SINAV SİSTEMİ YENİDEN YAPILANDIRILMALI
Bir devlet yapısı düşünün. Yaklaşık 40 yıldan fazla bir süreden beri uyguladığı bir sınav sistemindeki kaçakları yakalayamıyor. Çeşitli örgütlenmeler tüm sınav sistemini yıkabilecek konuma gelebiliyorlar. İşine gelen konularda aşırı duyarlı ve dikkatli olan devlet, insanların geleceklerini doğrudan ilgilendiren kurumlara sadece adam atama yönünden bakıyor. ÖSYM çalışanının yakını dersane kuruyor kimsenin haberi olmuyor. Daha kötüsü, haberler doğru ise, Emniyet İstihbaratı üniversite sınavlarındaki örgütlü soru hırsızlığından haberdar oluyor, ilgilileri bilgilendiriyor, ama sonuç alıcı bir işlem yapılmıyor. Eminim ki, kamuda tüm sorumlular şimdi topu birbirine atmak için bir sürü hikâye uyduracaklar. Kaynak ve eleman sıkıntısından bahsedecekler. Belki de bir günah keçisi bulunacak, tüm sorumluluk onun üstüne yüklenecek ve işin üstü örtülecek. Bazıları yasal eksikliklerden dem vuracaklar. Yasa çıkarmak çok mu zor? Hiç kimse ideallerini gerçekleştirmek için önce üniversite sonra da KPSS, TUS sınavlarına defalarca giren ve en sonunda hedefine yaklaşan bir insanın düştüğü durumu, hayal kırıklığını düşünmüyor.,
GÜVEN GERİ KAZANILMALI
Ancak sınav sistemine olan güven ivedilikle geri kazanılamazsa bundan sonrası tam bir kaos olabilir. Bu nedenle çok geç kalmadan, insanların devlet kurumlarına olan güvenlerini hızla tekrar sağlayacak adımlar atılmalı. Ne yazık ki, son yıllarda birçok devlet kurumunun toplumdaki güvenilirlikleri birer birer yok ediliyor.
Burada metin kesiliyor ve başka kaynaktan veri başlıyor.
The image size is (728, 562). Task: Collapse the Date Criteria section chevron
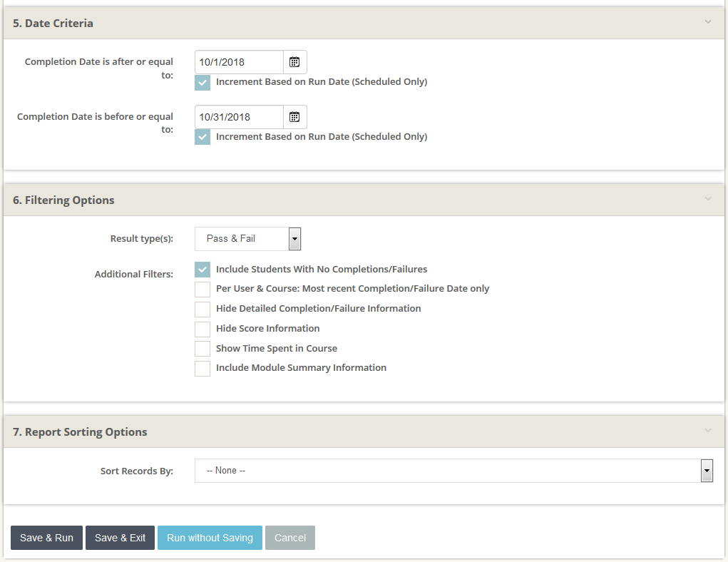707,22
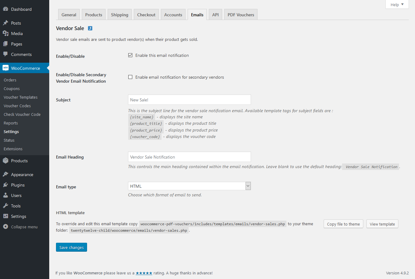The width and height of the screenshot is (415, 279).
Task: Click the five-star rating link
Action: pyautogui.click(x=144, y=273)
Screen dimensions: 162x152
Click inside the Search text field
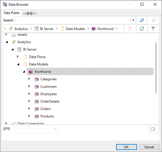(73, 20)
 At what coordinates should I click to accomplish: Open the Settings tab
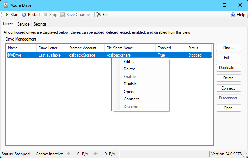click(x=40, y=24)
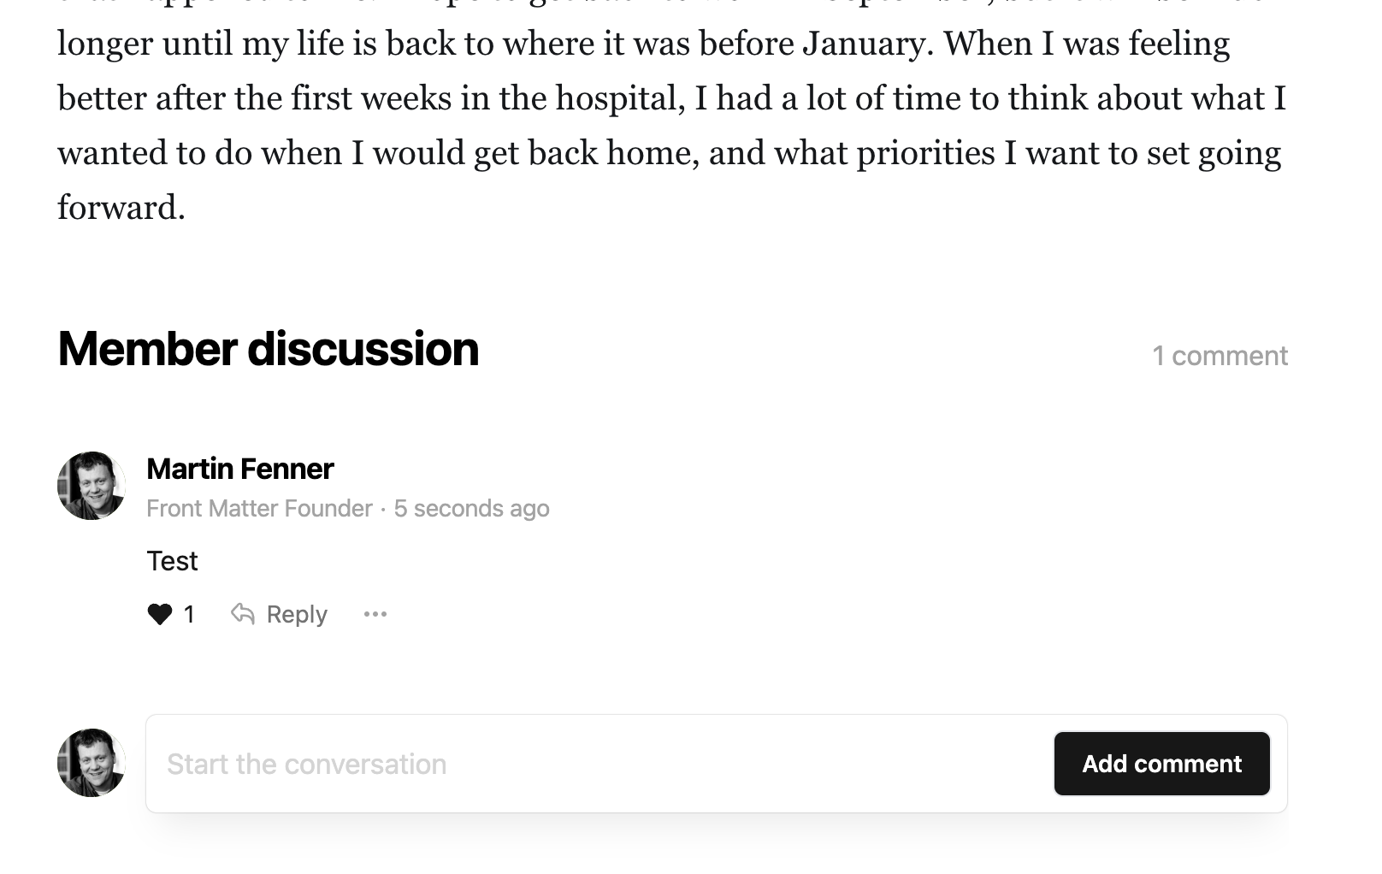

Devletin kurumsallaşması öyle kolay iş değildir. Olanı düzeltmek yerine, yıkıp yenisini kuralım diyenler varsa... Aman ha. Bu deprem gerçeğini dikkate almayan, yap satçı müteahhit mantığıdır. O kafa, sadece müteahhite para kazandırır. Sonunda ne şehir planı kalır ne de, deprem olunca, o evlerde oturanlar. Hatırlamakta yarar var. Coğrafyamızın çoğunluğu deprem kuşağı.